Sport kumite in is a modern 20th century Japanese addition to the original Okinawan karate. For those that choose to follow a very classical budo Way of karate the sport version represents anathema to them; to others the sport version is karate. After all why learn all those techniques if you have no arena to test them in?
For me personally I tend to swing hot and cold on the validity and worthiness of doing sport kumite. I have no interest in competing and I have philosophical objections to teaching people to ‘fight’ rather than to learn to defend themselves (more on this later). However, sport kumite is a part of our syllabus and I think there are some benefits to be gained from doing it.
There are many versions of kumite in karate so I’ll just define what I mean by sport kumite: I’m talking about minimal contact point sparring with only sparring mitts and mouth guard for protection. The aim is to score points by landing a punch or kick on one of the target areas i.e. the abdomen, head or between the shoulder blades (kicks only) whilst preventing your opponent from scoring against you. Sweeps are allowed and points can be scored by punching the opponent when on the ground. My analysis of sport kumite refers only to this type of sparring so if you are use to a more hard core full-contact version then your list of strengths and weaknesses may be different to mine.
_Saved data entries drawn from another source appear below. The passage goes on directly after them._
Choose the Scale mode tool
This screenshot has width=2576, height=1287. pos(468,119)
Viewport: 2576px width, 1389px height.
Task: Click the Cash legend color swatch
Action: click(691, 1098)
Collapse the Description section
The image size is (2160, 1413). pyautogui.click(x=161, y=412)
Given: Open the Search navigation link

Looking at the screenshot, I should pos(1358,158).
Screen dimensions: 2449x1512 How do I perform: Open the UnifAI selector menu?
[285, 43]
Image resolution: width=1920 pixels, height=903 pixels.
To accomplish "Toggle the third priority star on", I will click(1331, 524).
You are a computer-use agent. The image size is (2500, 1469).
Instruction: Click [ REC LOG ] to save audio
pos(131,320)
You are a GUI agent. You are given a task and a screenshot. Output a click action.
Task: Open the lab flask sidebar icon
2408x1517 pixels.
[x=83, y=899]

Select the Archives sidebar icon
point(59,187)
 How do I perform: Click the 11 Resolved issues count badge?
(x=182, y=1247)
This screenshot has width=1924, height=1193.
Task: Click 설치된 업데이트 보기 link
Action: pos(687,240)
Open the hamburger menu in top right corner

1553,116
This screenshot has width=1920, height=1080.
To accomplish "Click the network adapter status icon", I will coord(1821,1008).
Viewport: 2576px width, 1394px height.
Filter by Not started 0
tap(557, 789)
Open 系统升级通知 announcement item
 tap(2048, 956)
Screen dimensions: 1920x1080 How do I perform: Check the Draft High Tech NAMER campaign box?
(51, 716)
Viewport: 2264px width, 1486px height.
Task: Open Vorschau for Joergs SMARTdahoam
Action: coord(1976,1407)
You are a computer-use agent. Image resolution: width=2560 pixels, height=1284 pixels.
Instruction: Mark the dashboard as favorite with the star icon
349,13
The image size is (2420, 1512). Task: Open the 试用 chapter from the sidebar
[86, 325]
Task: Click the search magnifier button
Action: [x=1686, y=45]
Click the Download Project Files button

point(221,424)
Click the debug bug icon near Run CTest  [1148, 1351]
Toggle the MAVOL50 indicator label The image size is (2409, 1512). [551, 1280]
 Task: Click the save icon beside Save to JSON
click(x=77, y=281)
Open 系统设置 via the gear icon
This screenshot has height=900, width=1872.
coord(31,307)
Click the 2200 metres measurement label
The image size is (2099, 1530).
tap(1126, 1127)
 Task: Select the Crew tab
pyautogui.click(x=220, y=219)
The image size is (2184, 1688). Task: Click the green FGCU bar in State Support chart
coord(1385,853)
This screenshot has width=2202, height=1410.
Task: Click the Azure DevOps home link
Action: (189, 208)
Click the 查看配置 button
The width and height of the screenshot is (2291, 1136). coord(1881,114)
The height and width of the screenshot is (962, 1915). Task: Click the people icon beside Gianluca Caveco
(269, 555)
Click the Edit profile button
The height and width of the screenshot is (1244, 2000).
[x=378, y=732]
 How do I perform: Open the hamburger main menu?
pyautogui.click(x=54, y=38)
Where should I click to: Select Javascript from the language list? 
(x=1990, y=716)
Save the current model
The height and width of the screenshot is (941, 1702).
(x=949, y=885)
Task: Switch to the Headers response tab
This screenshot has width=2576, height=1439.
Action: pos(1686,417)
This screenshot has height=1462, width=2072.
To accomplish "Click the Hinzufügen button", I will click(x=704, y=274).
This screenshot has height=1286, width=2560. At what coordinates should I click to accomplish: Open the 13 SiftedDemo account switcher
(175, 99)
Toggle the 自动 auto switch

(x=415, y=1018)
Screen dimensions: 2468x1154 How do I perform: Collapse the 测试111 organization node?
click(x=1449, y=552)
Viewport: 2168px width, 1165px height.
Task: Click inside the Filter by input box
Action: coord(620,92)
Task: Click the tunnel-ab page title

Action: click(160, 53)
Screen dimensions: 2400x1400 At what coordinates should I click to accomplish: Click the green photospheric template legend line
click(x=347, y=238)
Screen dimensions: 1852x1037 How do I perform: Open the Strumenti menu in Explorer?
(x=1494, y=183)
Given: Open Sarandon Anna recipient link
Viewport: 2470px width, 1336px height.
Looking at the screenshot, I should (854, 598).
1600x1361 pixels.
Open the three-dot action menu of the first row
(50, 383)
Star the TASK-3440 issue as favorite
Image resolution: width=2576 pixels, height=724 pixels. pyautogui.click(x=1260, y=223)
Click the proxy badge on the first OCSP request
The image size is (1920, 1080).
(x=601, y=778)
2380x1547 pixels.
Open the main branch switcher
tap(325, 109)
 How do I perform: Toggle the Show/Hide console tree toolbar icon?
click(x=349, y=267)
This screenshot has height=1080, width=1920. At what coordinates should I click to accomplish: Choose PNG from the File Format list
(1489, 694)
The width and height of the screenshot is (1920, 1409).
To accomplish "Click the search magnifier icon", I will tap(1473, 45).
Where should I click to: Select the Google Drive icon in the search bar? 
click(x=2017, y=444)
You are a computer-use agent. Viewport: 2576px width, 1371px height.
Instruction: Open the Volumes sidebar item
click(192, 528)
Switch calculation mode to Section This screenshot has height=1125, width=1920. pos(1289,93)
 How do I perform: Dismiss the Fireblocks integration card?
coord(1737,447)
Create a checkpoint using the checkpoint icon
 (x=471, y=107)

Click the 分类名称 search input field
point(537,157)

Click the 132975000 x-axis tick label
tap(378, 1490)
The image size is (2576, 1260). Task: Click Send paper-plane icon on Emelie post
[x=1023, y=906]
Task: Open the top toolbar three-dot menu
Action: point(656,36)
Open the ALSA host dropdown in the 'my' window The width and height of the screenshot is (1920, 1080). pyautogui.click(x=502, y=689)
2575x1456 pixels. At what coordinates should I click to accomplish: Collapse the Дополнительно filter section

The problems with sport kumite:
1. It can teach a ‘fighting’ mindset rather than a ‘self-defence’ mindset. Fighting requires two people to consent to the ‘fight’. Both are trying to ‘win’ the bout by attacking the other person. Self-defence requires a mindset that wants to avoid fighting and does only what is necessary to avoid, prevent, de-escalate, control or escape a violent situation.
2. It can cause confusion to the student if both classical and sport kumite are being taught side by side. I found this very confusing when I was in the junior kyu grades. Until I understood that two different types of karate were being taught I didn’t understand why in one part of the lesson I needed to keep my feet planted firmly on the floor and punch from the hip and then later on I had to be up on my toes moving around and punching quickly without pulling back to the hip first! I cope with it now by completely compartmentalising these two different versions of karate as if they were two different arts.
3. It does not provide an arena for testing out skills and techniques (other than sport karate skills and techniques). It bears no resemblance to how an encounter in real life may pan out, mainly because of the rules designed to maintain the safety of the competitors which means that most of the effective techniques are taken out.
However, though I don’t feel that sport karate bears any resemblance to a real situation and has many negative aspects that doesn’t mean that there is nothing positive and useful to be learnt from it either. I’m always the optimist and generally look for positive things to take away from any aspect of my training.
The benefits of sport karate:
1. For many people facing an opponent in a sparring bout is the first time they’ve ever been in a ‘fight’ and had to find their courage to defend themselves. Not everyone who does martial arts has a history of getting into street fights or bar brawls as a youth or has worked as a bouncer or in the security sector. Sport kumite is as close as they've ever been to a real fight. It can take some people a while to find their courage to spar effectively with an opponent. Finding this courage is essential if you are to have the confidence to defend yourself in a real situation one day.
2. In sport kumite, despite the relatively safe environment and limited number of techniques in use, the fight is still unpredictable and has a random element to it. This teaches you to be very aware and focused for the whole of the fight. It teaches you to react quickly and anticipate your opponent’s next move. It teaches you to look for opportunities to strike and to recognise telegraphing by your opponent and capitalise on it. You have to keep your mind empty of extraneous distracting thoughts, stay in the moment and control your aggression so that you don’t lose control of the fight.
3. Sport kumite also teaches you to take a punch. Even in the light weight version of kumite that we do a punch can land a bit harder than intended and wind you or land on your nose which is very painful. A kick can catch you in the ribs. When this happens you have to learn to carry on despite the pain. This comes as a shock to newcomers whose instinct is often to stop once they are hurt or stop if they have hurt their opponent. However, unless the injury is quite serious the referee won’t stop the fight so you have to learn to just carry on. You can’t afford to just stop defending yourself in a real fight when you feel pain – your attacker will just carry on.
I think that when one is engaged in sport kumite it is important to recognise it for what it is – sport. A real violent encounter in the real world will not resemble a sparring round in the arena and so sport kumite cannot entirely prepare you for this event (neither can any other form of martial sport e.g. boxing, wrestling, MMA etc.). However kumite does teach some skills that are essential to good self-defence – good speed and reaction times, anticipation, focus, defending your head, carrying on after being hit etc. In fact one could question how these skills could be learnt without the random element that kumite provides. Never the less, sport kumite is an incomplete package, it leaves out the techniques that are essential to controlling and/or restraining an attacker – slaps, eye rakes, vital point strikes, locks, throws, joint breaks etc. It also focuses your attention on violence and attacking rather than avoidance and escape which would be the self-defence strategies of choice.
Though sport kumite offers something useful to the martial artist it is important to be mindful of its limitations as well. What do you think about sport kumite in karate?